**What is expected**
Every line that appears in the listing is to be set down verbatim.

***

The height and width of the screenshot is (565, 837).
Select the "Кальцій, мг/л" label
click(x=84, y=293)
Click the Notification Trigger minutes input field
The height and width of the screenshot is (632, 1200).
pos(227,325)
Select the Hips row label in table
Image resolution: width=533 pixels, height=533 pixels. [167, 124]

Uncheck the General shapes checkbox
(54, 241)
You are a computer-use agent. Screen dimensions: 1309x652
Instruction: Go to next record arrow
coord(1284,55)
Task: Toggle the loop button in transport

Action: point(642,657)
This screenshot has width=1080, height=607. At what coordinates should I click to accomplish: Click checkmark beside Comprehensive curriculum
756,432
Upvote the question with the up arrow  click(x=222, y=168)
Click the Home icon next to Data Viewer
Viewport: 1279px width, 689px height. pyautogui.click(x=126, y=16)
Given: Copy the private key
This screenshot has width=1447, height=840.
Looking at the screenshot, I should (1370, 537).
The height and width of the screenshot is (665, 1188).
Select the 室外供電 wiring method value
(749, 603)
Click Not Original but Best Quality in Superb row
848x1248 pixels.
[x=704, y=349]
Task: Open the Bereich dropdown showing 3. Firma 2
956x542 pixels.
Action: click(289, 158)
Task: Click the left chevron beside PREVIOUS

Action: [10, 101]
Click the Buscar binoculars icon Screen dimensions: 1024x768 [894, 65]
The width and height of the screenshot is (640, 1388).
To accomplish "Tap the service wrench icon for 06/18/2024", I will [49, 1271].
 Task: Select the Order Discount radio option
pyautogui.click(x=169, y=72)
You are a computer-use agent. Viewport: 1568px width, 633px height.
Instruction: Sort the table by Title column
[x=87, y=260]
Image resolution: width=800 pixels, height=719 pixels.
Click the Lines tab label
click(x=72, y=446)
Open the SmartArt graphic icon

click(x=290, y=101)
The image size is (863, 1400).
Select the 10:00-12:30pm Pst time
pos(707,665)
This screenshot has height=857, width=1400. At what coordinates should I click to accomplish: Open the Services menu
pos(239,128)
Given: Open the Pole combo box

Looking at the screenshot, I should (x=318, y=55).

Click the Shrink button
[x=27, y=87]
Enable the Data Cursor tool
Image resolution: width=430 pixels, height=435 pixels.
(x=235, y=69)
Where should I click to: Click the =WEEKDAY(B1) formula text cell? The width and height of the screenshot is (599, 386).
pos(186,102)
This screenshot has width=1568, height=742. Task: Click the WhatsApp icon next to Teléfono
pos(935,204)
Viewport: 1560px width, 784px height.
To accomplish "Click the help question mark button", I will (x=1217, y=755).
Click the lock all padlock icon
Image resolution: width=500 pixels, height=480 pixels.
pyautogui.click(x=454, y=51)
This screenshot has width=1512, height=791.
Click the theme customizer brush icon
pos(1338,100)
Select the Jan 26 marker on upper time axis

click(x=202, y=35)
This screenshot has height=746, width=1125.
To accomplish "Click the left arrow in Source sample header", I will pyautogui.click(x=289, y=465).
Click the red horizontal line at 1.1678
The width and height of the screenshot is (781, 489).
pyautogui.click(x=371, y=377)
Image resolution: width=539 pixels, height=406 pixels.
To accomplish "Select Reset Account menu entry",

***

**Written solution**
The height and width of the screenshot is (565, 837).
Select the "Кальцій, мг/л" label
click(x=84, y=293)
Click the Notification Trigger minutes input field
The height and width of the screenshot is (632, 1200).
pos(227,325)
Select the Hips row label in table
Image resolution: width=533 pixels, height=533 pixels. [167, 124]

Uncheck the General shapes checkbox
(54, 241)
You are a computer-use agent. Screen dimensions: 1309x652
Instruction: Go to next record arrow
coord(1284,55)
Task: Toggle the loop button in transport

Action: point(642,657)
This screenshot has width=1080, height=607. At what coordinates should I click to accomplish: Click checkmark beside Comprehensive curriculum
756,432
Upvote the question with the up arrow  click(x=222, y=168)
Click the Home icon next to Data Viewer
Viewport: 1279px width, 689px height. pyautogui.click(x=126, y=16)
Given: Copy the private key
This screenshot has width=1447, height=840.
Looking at the screenshot, I should (1370, 537).
The height and width of the screenshot is (665, 1188).
Select the 室外供電 wiring method value
(749, 603)
Click Not Original but Best Quality in Superb row
848x1248 pixels.
[x=704, y=349]
Task: Open the Bereich dropdown showing 3. Firma 2
956x542 pixels.
Action: click(289, 158)
Task: Click the left chevron beside PREVIOUS

Action: [10, 101]
Click the Buscar binoculars icon Screen dimensions: 1024x768 [894, 65]
The width and height of the screenshot is (640, 1388).
To accomplish "Tap the service wrench icon for 06/18/2024", I will [49, 1271].
 Task: Select the Order Discount radio option
pyautogui.click(x=169, y=72)
You are a computer-use agent. Viewport: 1568px width, 633px height.
Instruction: Sort the table by Title column
[x=87, y=260]
Image resolution: width=800 pixels, height=719 pixels.
Click the Lines tab label
click(x=72, y=446)
Open the SmartArt graphic icon

click(x=290, y=101)
The image size is (863, 1400).
Select the 10:00-12:30pm Pst time
pos(707,665)
This screenshot has height=857, width=1400. At what coordinates should I click to accomplish: Open the Services menu
pos(239,128)
Given: Open the Pole combo box

Looking at the screenshot, I should (x=318, y=55).

Click the Shrink button
[x=27, y=87]
Enable the Data Cursor tool
Image resolution: width=430 pixels, height=435 pixels.
(x=235, y=69)
Where should I click to: Click the =WEEKDAY(B1) formula text cell? The width and height of the screenshot is (599, 386).
pos(186,102)
This screenshot has width=1568, height=742. Task: Click the WhatsApp icon next to Teléfono
pos(935,204)
Viewport: 1560px width, 784px height.
To accomplish "Click the help question mark button", I will (x=1217, y=755).
Click the lock all padlock icon
Image resolution: width=500 pixels, height=480 pixels.
pyautogui.click(x=454, y=51)
This screenshot has width=1512, height=791.
Click the theme customizer brush icon
pos(1338,100)
Select the Jan 26 marker on upper time axis

click(x=202, y=35)
This screenshot has height=746, width=1125.
To accomplish "Click the left arrow in Source sample header", I will pyautogui.click(x=289, y=465).
Click the red horizontal line at 1.1678
The width and height of the screenshot is (781, 489).
pyautogui.click(x=371, y=377)
Image resolution: width=539 pixels, height=406 pixels.
To accomplish "Select Reset Account menu entry",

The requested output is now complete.